Demain, si Profondieu le voulait, Shynkrette et son équipe seraient partis depuis longtemps. Ils seraient bien partis la veille au soir, s’il n’y avait pas eu la tempête. Les Services spéciaux de la Parenté réalisaient avec des hélicoptères des prouesses que les militaires de l’Accord n’avaient jamais imaginées… Si la chance et la compétence restaient de leur côté encore un jour ou deux, son équipe rentrerait au bercail avec son butin. La doctrine de la Parenté avait toujours été généreuse en matière d’exécutions sommaires et de répressions sanglantes. Avec cette opération, l’Honorée Pedure était en train d’en écrire un nouveau chapitre, un chapitre expérimental. Profondieu seul savait ce que Pedure ferait de ces six enfants. Shynkrette essaya de ne pas y penser. Elle était au nombre des intimes de Pedure depuis la Grande Guerre, et sa position s’était améliorée en conséquence. Mais elle préférait de beaucoup aller sur le terrain pour le compte de l’Honorée plutôt que l’accompagner dans les chambres de torture de la Parenté. En pareils endroits, la situation risquait si facilement de se… retourner. Et la mort pouvait y être très lente.

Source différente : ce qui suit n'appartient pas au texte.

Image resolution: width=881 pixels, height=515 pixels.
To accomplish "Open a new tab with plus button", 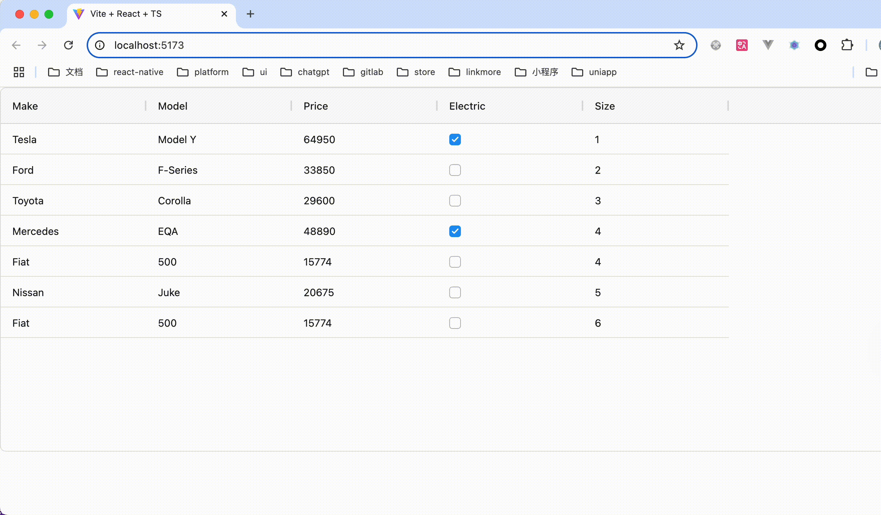I will tap(250, 14).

Shynkrette examina un quartier après l’autre, balayant les rues avec un télescope… Zut ! Un convoi de véhicules de police, tous gyrophares clignotants. Elle reconnut l’équipement spécial sur le toit des camions. Il s’agissait de la brigade « armes lourdes » de la police. Le principe de sa réussite était de contraindre par la peur les criminels à se rendre. Les clignotants – et les sirènes qu’elle allait sûrement entendre dans une minute – faisaient partie de l’intimidation. Dans le cas présent, la police avait commis une erreur monumentale. Shynkrette se précipitait déjà dans le couloir circulaire, décrochant son fusil à canon court sans cesser de courir.
— Sergent ! Nous montons.
Surpris, Denni leva la tête.
— Trivelle dit qu’il entend des sirènes, mais qu’elles n’ont pas l’air de venir par ici.